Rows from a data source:
· · · · ·

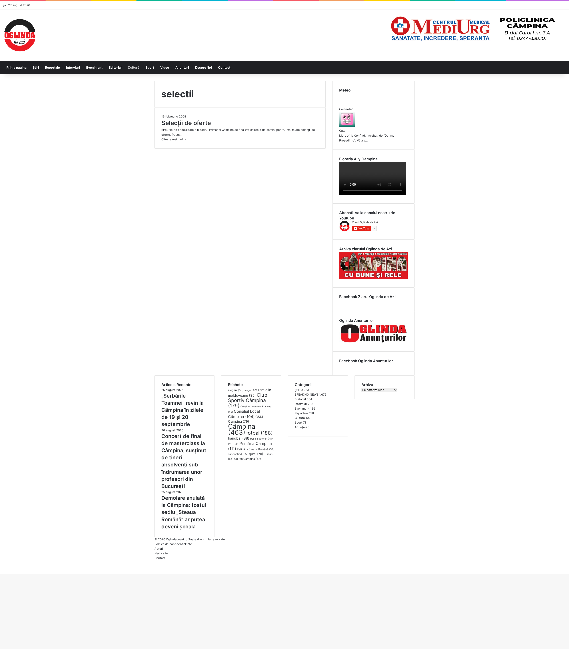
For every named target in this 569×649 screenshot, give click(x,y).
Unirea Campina (247, 458)
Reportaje (52, 67)
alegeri (236, 390)
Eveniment (94, 67)
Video (164, 67)
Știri (36, 67)
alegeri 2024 (254, 390)
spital (255, 454)
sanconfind (238, 454)
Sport (150, 67)
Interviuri (73, 67)
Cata (342, 130)
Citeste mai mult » (173, 139)
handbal (238, 438)
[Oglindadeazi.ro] (19, 35)
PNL (233, 444)
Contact (224, 67)
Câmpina (241, 429)
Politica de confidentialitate (173, 544)
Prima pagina (16, 67)
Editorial (115, 67)
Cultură (133, 67)
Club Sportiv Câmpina (247, 400)
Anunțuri (182, 67)
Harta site (161, 553)
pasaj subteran (261, 438)
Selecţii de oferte (186, 123)
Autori (158, 548)
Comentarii (346, 109)
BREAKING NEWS (306, 394)
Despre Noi (203, 67)
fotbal (259, 433)
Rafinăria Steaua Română (255, 449)
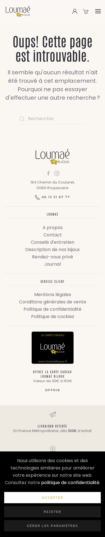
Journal (52, 264)
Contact (52, 235)
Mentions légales (52, 294)
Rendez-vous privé (52, 257)
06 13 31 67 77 (56, 197)
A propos (53, 227)
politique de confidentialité (70, 482)
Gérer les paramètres (52, 526)
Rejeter (52, 512)
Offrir (52, 390)
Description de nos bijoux (52, 249)
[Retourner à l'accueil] (18, 11)
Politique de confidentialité (52, 309)
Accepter (52, 498)
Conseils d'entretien (52, 242)
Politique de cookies (52, 316)
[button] (98, 11)
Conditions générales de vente (52, 302)
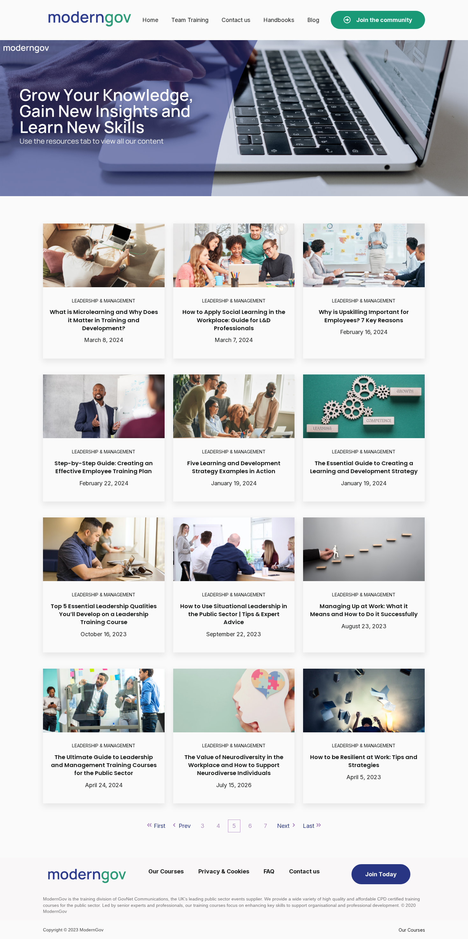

· · · · ·

## EXERCISE GOAL
Copy out every line of the rows above word for word, omitting the pictures.

## WRITTEN ANSWER
For every named target in this 569×649 screenshot, give click(x,y).
Unirea Campina (247, 458)
Reportaje (52, 67)
alegeri (236, 390)
Eveniment (94, 67)
Video (164, 67)
Știri (36, 67)
alegeri 2024 (254, 390)
spital (255, 454)
sanconfind (238, 454)
Sport (150, 67)
Interviuri (73, 67)
Cata (342, 130)
Citeste mai mult » (173, 139)
handbal (238, 438)
[Oglindadeazi.ro] (19, 35)
PNL (233, 444)
Contact (224, 67)
Câmpina (241, 429)
Politica de confidentialitate (173, 544)
Prima pagina (16, 67)
Editorial (115, 67)
Cultură (133, 67)
Club Sportiv Câmpina (247, 400)
Anunțuri (182, 67)
Harta site (161, 553)
pasaj subteran (261, 438)
Selecţii de oferte (186, 123)
Autori (158, 548)
Comentarii (346, 109)
BREAKING NEWS (306, 394)
Despre Noi (203, 67)
fotbal (259, 433)
Rafinăria Steaua Română (255, 449)
Journal (52, 264)
Contact (52, 235)
Mentions légales (52, 294)
Rendez-vous privé (52, 257)
06 13 31 67 77 (56, 197)
A propos (53, 227)
politique de confidentialité (70, 482)
Gérer les paramètres (52, 526)
Rejeter (52, 512)
Offrir (52, 390)
Description de nos bijoux (52, 249)
[Retourner à l'accueil] (18, 11)
Politique de confidentialité (52, 309)
Accepter (52, 498)
Conseils d'entretien (52, 242)
Politique de cookies (52, 316)
[button] (98, 11)
Conditions générales de vente (52, 302)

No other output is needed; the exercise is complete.